- Relator(a)
- Ministra Laurita Vaz
- Órgão julgador
- Quinta Turma
- Data do julgamento
- 17/12/2013
- Data de publicação
- 03/02/2014
STJ – Acórdão, Rel. Ministra Laurita Vaz, Quinta Turma, j. 17/12/2013, p. 03/02/2014
HABEAS CORPUS SUBSTITUTIVO DE RECURSO ESPECIAL. NÃO-CABIMENTO (RESSALVADO O ENTENDIMENTO PESSOAL DA RELATORA).
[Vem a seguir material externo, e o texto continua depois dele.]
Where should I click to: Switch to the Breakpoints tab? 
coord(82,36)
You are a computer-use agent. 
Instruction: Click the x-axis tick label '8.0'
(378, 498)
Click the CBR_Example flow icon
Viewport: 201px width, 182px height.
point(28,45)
PENAL. CRIME DE FURTO. CONSUMAÇÃO. DESNECESSIDADE DA POSSE TRANQUILA DA COISA SUBTRAÍDA. IMPOSSIBILIDADE DE RECONHECIMENTO DA FORMA TENTADA. PRECEDENTES DESTA CORTE SUPERIOR E DO PRETÓRIO EXCELSO. AUSÊNCIA DE PATENTE CONSTRANGIMENTO ILEGAL QUE IMPONHA A CONCESSÃO DE ORDEM EX OFFICIO. ORDEM DE HABEAS CORPUS NÃO CONHECIDA. 1. A Primeira Turma do Supremo Tribunal Federal e ambas as Turmas desta Corte, após evolução jurisprudencial, passaram a não mais admitir a impetração de habeas corpus em substituição ao recurso ordinário, nas hipóteses em que esse último é cabível, em razão da competência do Pretório Excelso e deste Superior Tribunal tratar-se de matéria de direito estrito, prevista taxativamente na Constituição da República. 2. Esse entendimento tem sido adotado pela Quinta Turma do Superior Tribunal de Justiça também nos casos de utilização do habeas corpus em substituição ao recurso especial, com a ressalva da posição pessoal desta Relatora, sem prejuízo de, eventualmente, se for o caso, deferir-se a ordem de ofício, em caso de flagrante ilegalidade. 3. No que se refere à consumação do crime de furto, esta Corte Superior e o Supremo Tribunal Federal adotam a teoria da apprehensio, também denominada de amotio, segundo a qual considera-se consumado o mencionado delito no momento em que o agente obtém a posse da res furtiva, ainda que não seja mansa e pacífica e/ou haja perseguição policial, sendo prescindível que o objeto do crime saia da esfera de vigilância da vítima, de modo que não é possível o reconhecimento da forma tentada, na hipótese. 4. Ausência de constrangimento ilegal que imponha a concessão de ordem de ofício. 5. Ordem de habeas corpus não conhecida. (HC n. 246.331/RS, relatora Ministra Laurita Vaz, Quinta Turma, julgado em 17/12/2013, DJe de 3/2/2014.)